=== Section Start ===

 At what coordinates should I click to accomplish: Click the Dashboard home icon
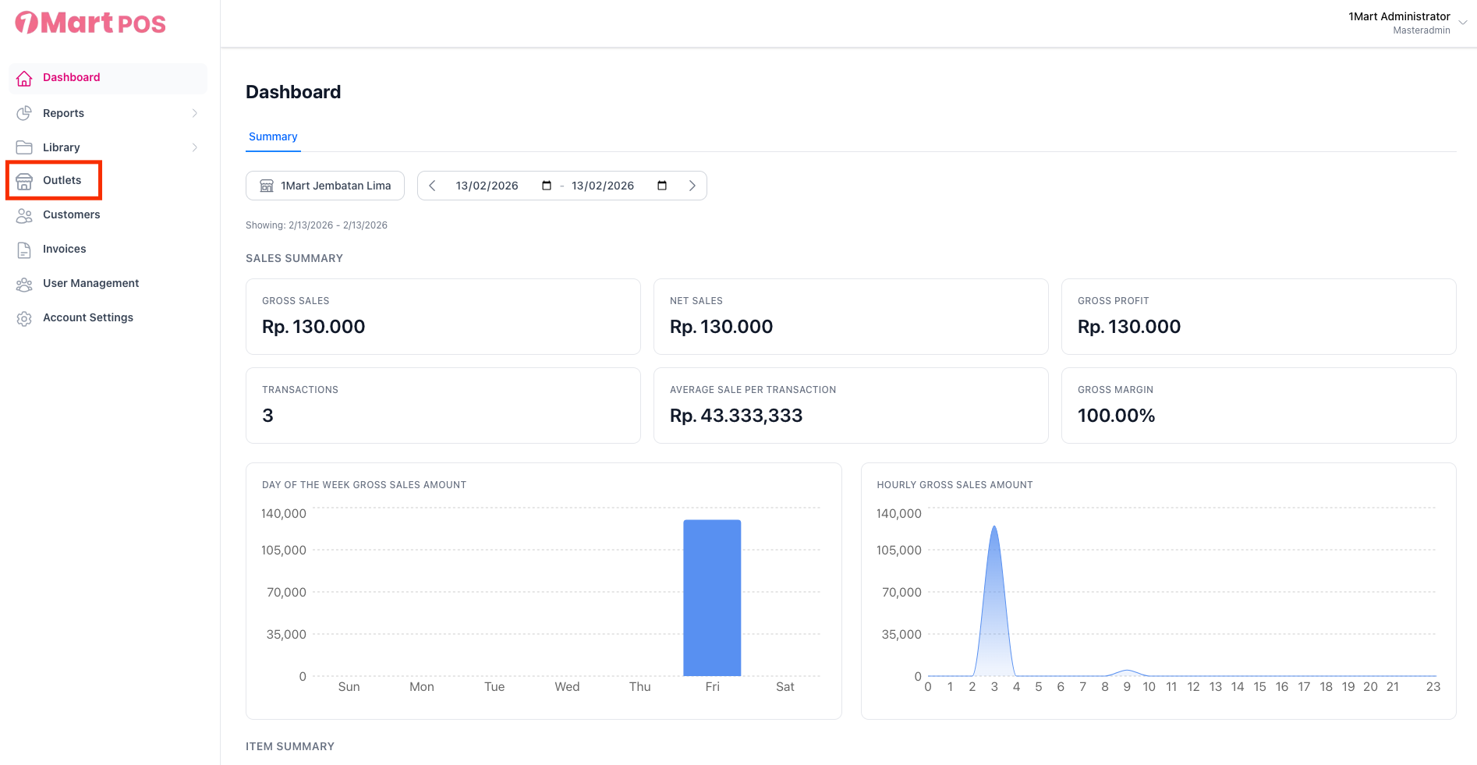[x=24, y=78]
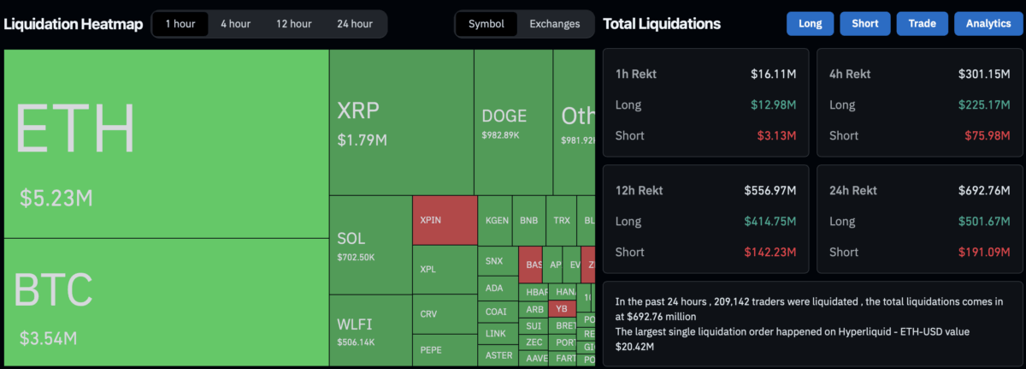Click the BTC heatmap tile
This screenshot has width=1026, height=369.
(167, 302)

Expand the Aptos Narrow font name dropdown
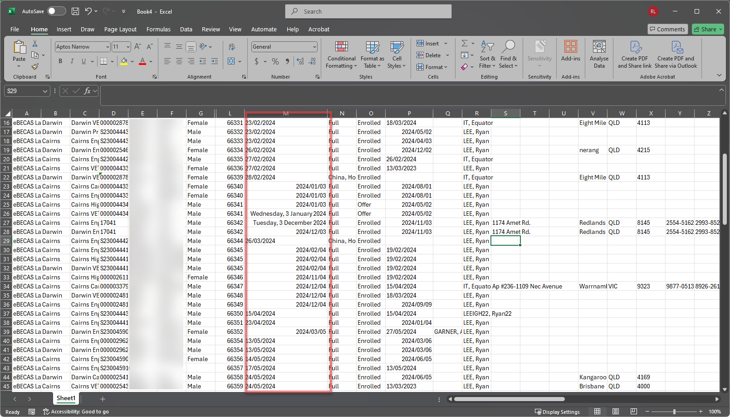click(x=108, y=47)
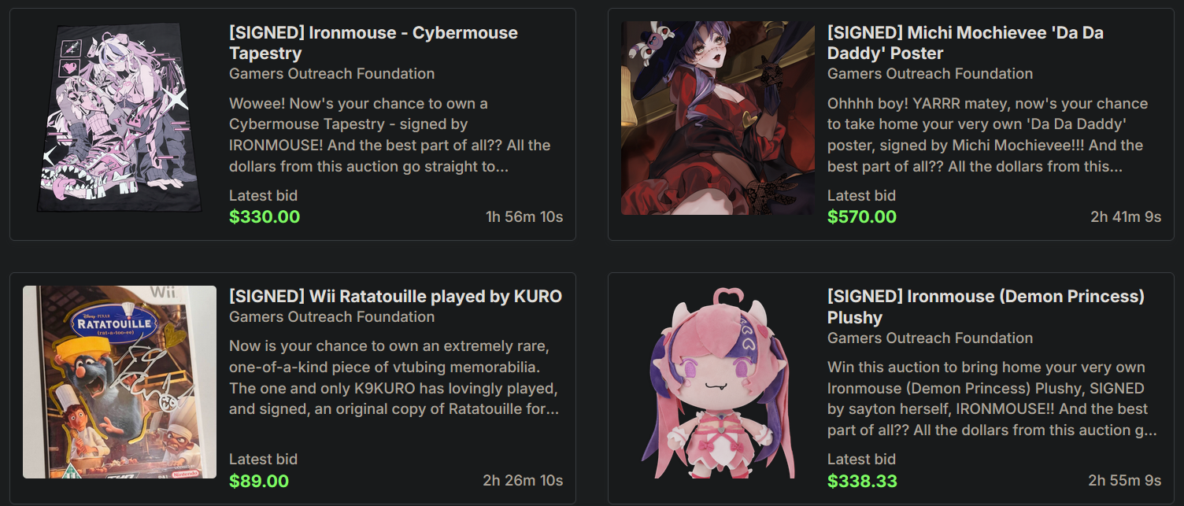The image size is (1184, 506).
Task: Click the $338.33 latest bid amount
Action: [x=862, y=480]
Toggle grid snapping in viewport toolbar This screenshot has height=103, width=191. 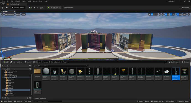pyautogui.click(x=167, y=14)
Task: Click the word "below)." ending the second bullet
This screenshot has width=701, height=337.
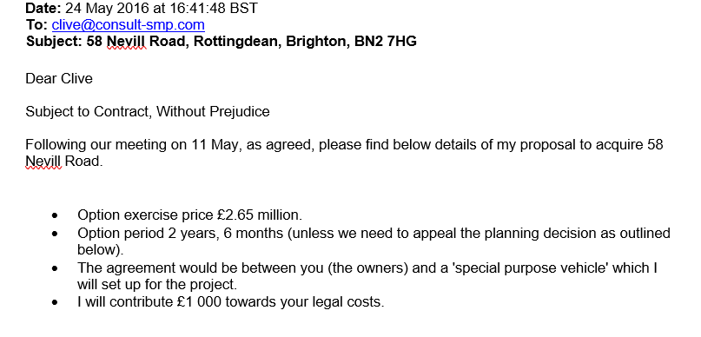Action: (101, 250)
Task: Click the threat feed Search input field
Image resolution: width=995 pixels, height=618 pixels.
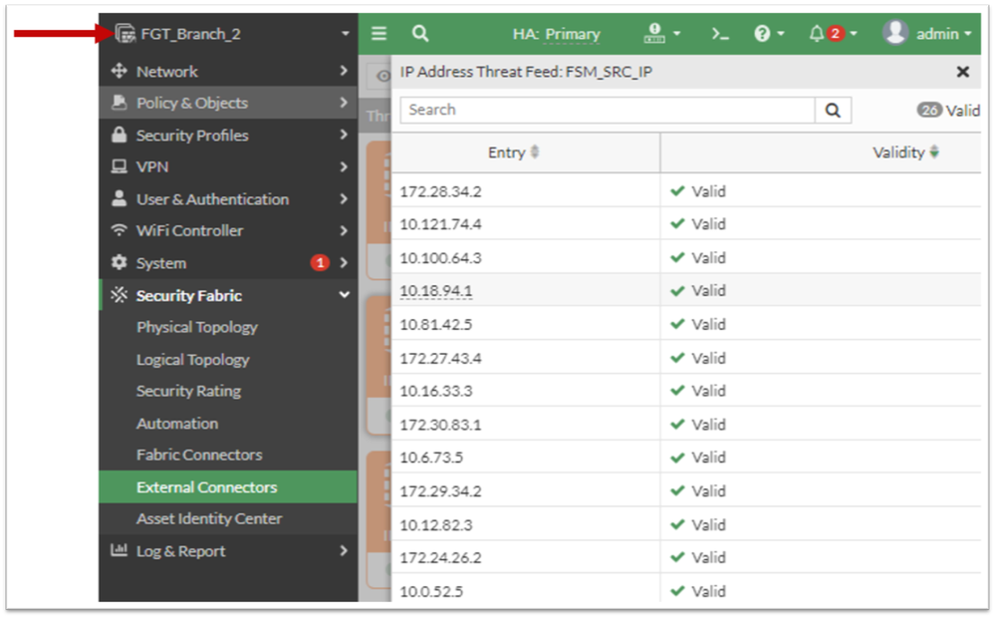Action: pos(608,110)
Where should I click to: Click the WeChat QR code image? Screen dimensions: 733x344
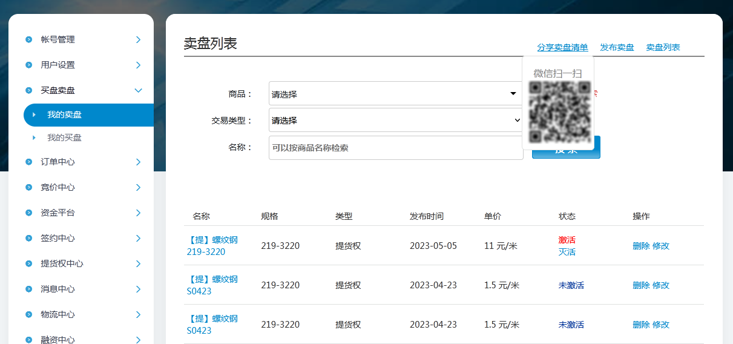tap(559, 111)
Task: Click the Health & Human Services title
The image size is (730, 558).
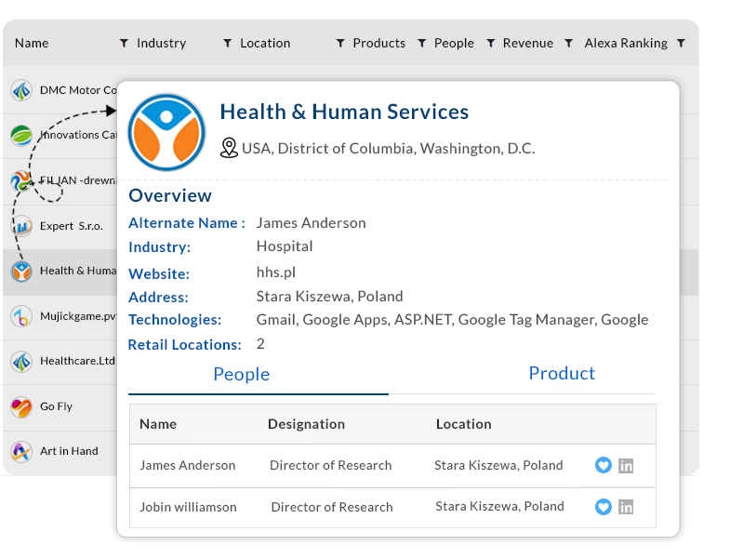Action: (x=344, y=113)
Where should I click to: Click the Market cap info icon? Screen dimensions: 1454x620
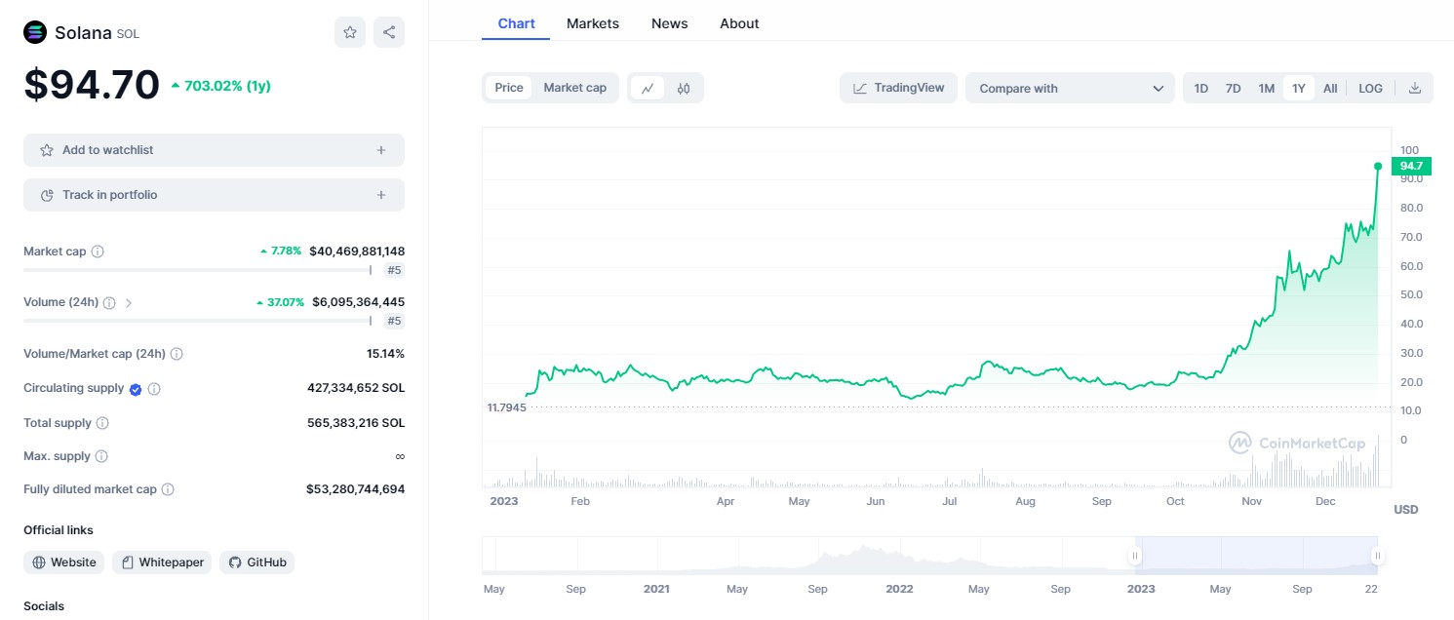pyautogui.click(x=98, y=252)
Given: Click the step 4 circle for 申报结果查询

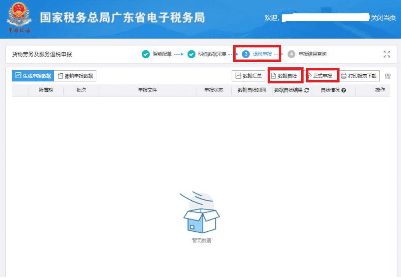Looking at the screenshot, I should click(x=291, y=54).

=== Section End ===

• AIM OF THE TASK: Find the line containing "Where should I click to: Click the WeChat", then extract it and every line after it to the end of the data above, exactly and nothing else, without pictures.

• SOLUTION TO THIS EXERCISE:
Where should I click to: Click the WeChat QR code image? Screen dimensions: 733x344
tap(559, 111)
Task: Click the Health & Human Services title
The image size is (730, 558).
Action: (x=344, y=113)
Where should I click to: Click the Market cap info icon? Screen dimensions: 1454x620
pyautogui.click(x=98, y=252)
Given: Click the step 4 circle for 申报结果查询

Looking at the screenshot, I should click(x=291, y=54).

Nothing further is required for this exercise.